India’s Affordable Housing Mkt To Hit Rs 67L Cr By 2030
Demand at 30.7 million units; financing opportunity is Rs 44 lakh cr, says Knight Frank report
India’s Affordable Housing Mkt To Hit Rs 67L Cr By 2030
Almost 95.2 per cent of 22.2 million units of housing demand will be concentrated in the affordable housing segment led by factors such as urbanisation and employment opportunities
Hyderabad: India’s affordable housing market is projected to reach Rs 67 lakh crore by 2030, with cumulative demand likely to be 31.2 million units, a report mentioned.
According to the report, ‘Affordable Housing in India: Demand-Supply Assessment and Financing Opportunity,’ released by Knight Frank India and CII (Confederation of Indian Industry), the existing shortage as well as upcoming demand for the affordable housing segment in India is estimated to be 30.7 million units by 2030, and the opportunity to finance these units is calculated to be Rs 44 lakh crore.
Led by factors such as urbanisation and employment opportunities, 22.2 million units of housing will be required in urban centres in the country.
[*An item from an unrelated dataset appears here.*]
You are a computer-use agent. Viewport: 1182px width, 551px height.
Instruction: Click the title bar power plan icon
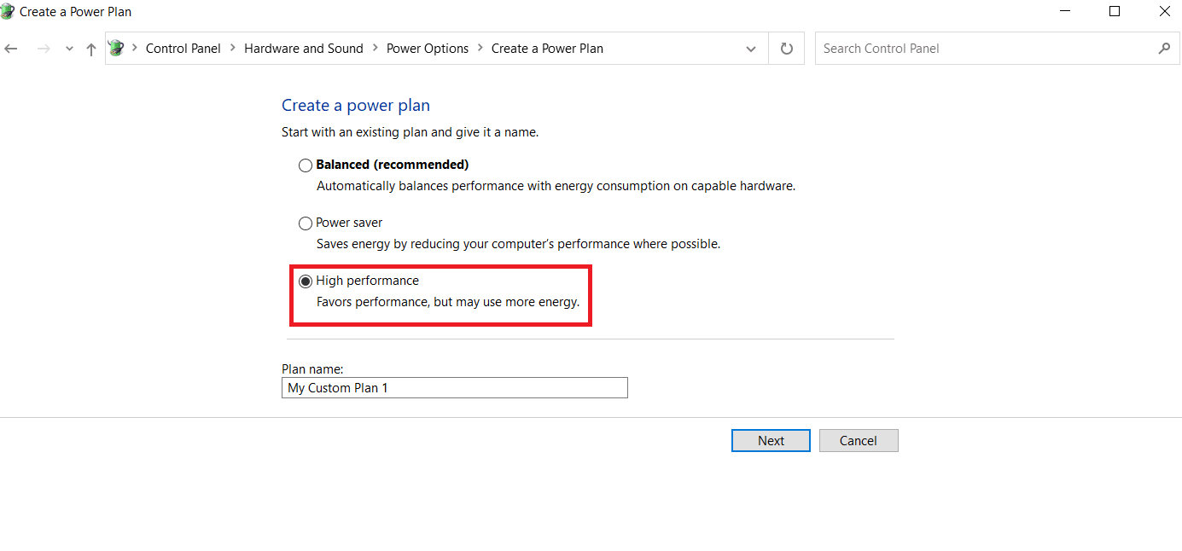coord(8,12)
Almost 95.2 per cent of this demand, equivalent to 21.1 million units, will be concentrated in the affordable housing segment.
“As urbanisation accelerates and income levels rise, affordable housing is positioned to play a pivotal role in shaping the country’s real estate landscape,” Knight Frank India Chairman and Managing Director, Shishir Baijal, said.
Addressing this demand will require innovative strategies, including public-private partnerships, policy interventions, and advancements in construction technologies, making affordable housing not just a social imperative but also a critical driver of economic growth, he added.
A predominant share of 45.8 per cent of the demand will be concentrated among the economically weaker section (EWS) households as there is already an existing shortage of 10.1 million units.
The current portfolio of the affordable housing loan market in India is estimated to be Rs 13 lakh crore, with Housing Finance Companies (HFCs) constituting Rs6.9 lakh crore and Scheduled Commercial Banks (SCBs) holding a share of Rs 6.2 lakh crore.
The loan market in this category is anticipated to experience significant expansion due to the escalating potential demand for affordable housing. The reliance on loans is notably high in the affordable housing segment as compared to premium in India.
Based on an assumption of a 77 per cent loan dependency and loan-to-value (LTV) ratios applied at various loan thresholds, the potential financing opportunity for banks and Housing Finance Companies (HFCs) in the affordable housing segment is estimated to be Rs45 lakh crore, according to the report.
Between 2011 and September 2024, the affordable housing segment attracted capital inflows of $1.6 billion. This represents 9.8 per cent of the total capital directed towards the residential sector and a mere 3.6 per cent of the overall real estate sector inflows. The limited inflow of foreign funds has been a key factor, with foreign investments accounting for only 15 per cent of the total private equity inflows into affordable housing.
In the existing demand side challenge, there is a mismatch in categorisation of affordable housing. The Ministry of Housing and Urban Poverty Alleviation (MoHUA) refers to affordable housing as residential units that are reasonably priced for individuals with incomes below the average household income. MoHUA targets economically weaker sections (EWS), low-income groups (LIG) and middle-income groups (MIG).
However, a disconnect persists between policymakers' definition of affordable housing and the realities of the current residential market. In Mumbai city, the average launch price of an affordable housing residential unit has increased from an Rs4.8 million to Rs 7.3 million in 2024. This indicates the price of the affordable housing units beyond the threshold set by the RBI under priority sector housing.